Exquis, bucolique et spirituel.
Vous n’avez été chef opérateur que pour Miel, le dernier épisode de la trilogie. C’était assez audacieux de la part de Kaplanoglu de changer de chef opérateur au sein d’une même trilogie. Qu’avez-vous apporté à l’esthétique générale d’Özgür Eken¹ ?
Semih Kaplanoglu avait certainement de bonnes raisons pour faire ce choix et je les respecte. Ozgur Eken est un très bon ami et j’admire beaucoup son travail. Pour être vraiment honnête, j’ai vécu ce tournage comme une sorte de course de relai : à tel point que quand nous nous sommes échangé le bâton, j’ai eu la sensation que nous venions de gagner la course !
Miel semble appartenir à cette génération de films turcs ancrée dans un art avant tout contemplatif et mélancolique.
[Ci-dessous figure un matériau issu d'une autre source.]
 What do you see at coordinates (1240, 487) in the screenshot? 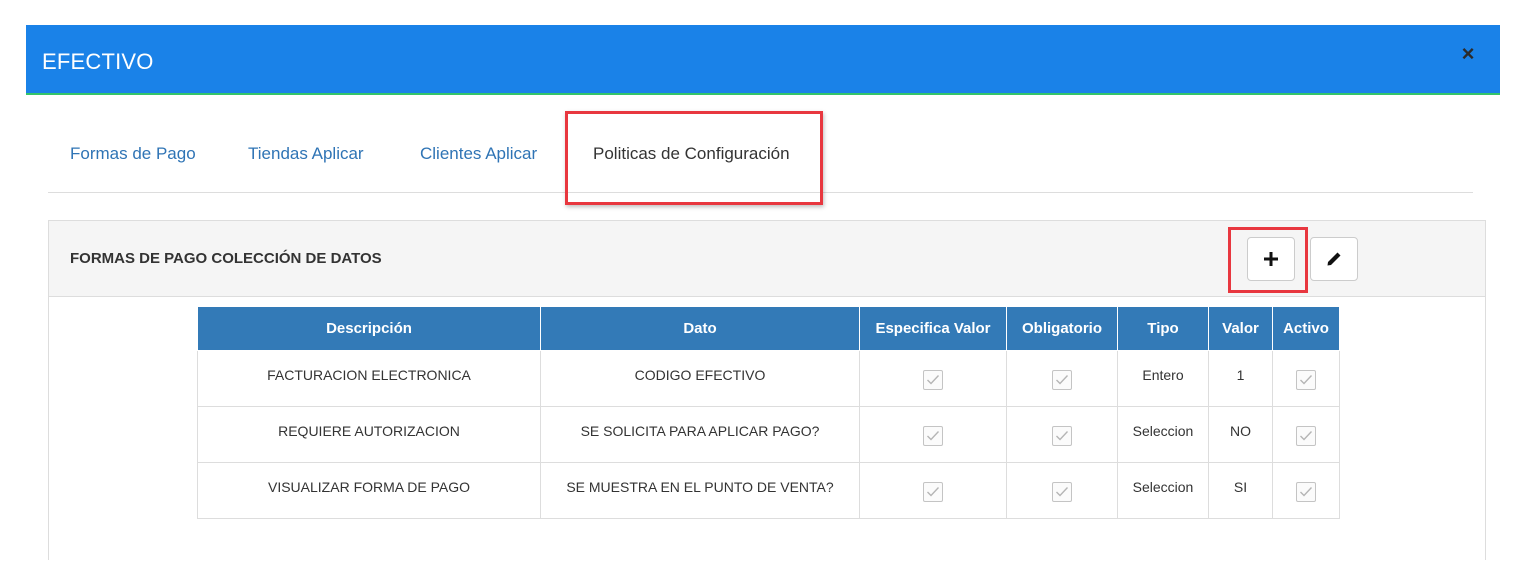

Comment parvenez vous, en tant que directeur de la photo, à nous faire sentir cette émotion ?
Semih Kaplanoglu et moi avons décidé de tourner la majorité des séquences de jour, quand le soleil était dissimulé derrière les nuages. Pour les scènes d’intérieur et/ou de nuit, j’ai travaillé au maximum en sous-exposition et j’ai toujours souhaité conserver la présence d’une source obscure dans le cadre, que ce soit par le biais d’une omniprésence du noir ou en fonction des nuages.
Quel est l’enjeu principal à l’image dans Miel ? Le temps semble y avoir une part importante…
Je pense que la trilogie est le fruit de beaucoup de patience et de simplicité. Minimiser le recours aux éclairages classiques, attendre le moment idéal où la lumière est la plus belle, accorder une grande importance aux lieux de tournage et travailler le décor avec méticulosité a certainement contribué à faire de ce film une œuvre unique. On veut toujours être au bon moment au bon endroit… Et c’est vrai que nous avions besoin de beaucoup de temps pour tout cela.
Le cinéma d’art turc ne semble pas spécialement intéressé par les nouvelles techniques en matière d’image ; est ce un choix, ou une nécessité due à un manque de moyens ?
En réalité, le cinéma turc a beaucoup d’intérêt pour ces nouvelles technologies. Le principal frein est d’ordre financier. Ainsi, ces nouvelles techniques sont utilisées à haut niveau dans le domaine commercial depuis des années. Bien sûr, l’on peut bénéficier de ces avancées si l’on dispose d’un budget et du temps suffisants. Mais dans la mesure où l’industrie cinématographique turque nous impose actuellement un temps limité pour des projets à coût réduit, cela restreint évidemment notre créativité technologique.
Parlez-nous un peu de Semih Kaplanoglu. Comment travaille-t-il ? Avez-vous à votre tour travaillé sur d’autres films turcs en tant que chef opérateur ?
Sa passion et son perfectionnisme envers la mise en scène m’ont fasciné. Je lui en suis vraiment reconnaissant. Pour être franc, c’est assez rare de travailler avec un réalisateur qui accorde autant d’importance à l’image.
J’ai travaillé sur Yazı Tura (Toss-up), réalisé par Ugur Yucel en 2003, İyi Seneler Londra (Happy new year London), réalisé par Berkun Oya en 2006 et Cogunluk (Majority), réalisé par Seren Yuce en 2010 et sélectionné à Venise cette année.
Quels sont vos projets à venir ? Envisagez-vous de passer derrière la caméra, cette fois en tant que réalisateur ?
A court terme, je pense poursuivre en tant que chef opérateur pour des films nationaux. Mais c’est évident que je souhaite réaliser. Cela fait un moment que je travaille sur des tournages de films commerciaux et mon objectif à long terme est, bien entendu, de passer derrière la caméra en tant que réalisateur.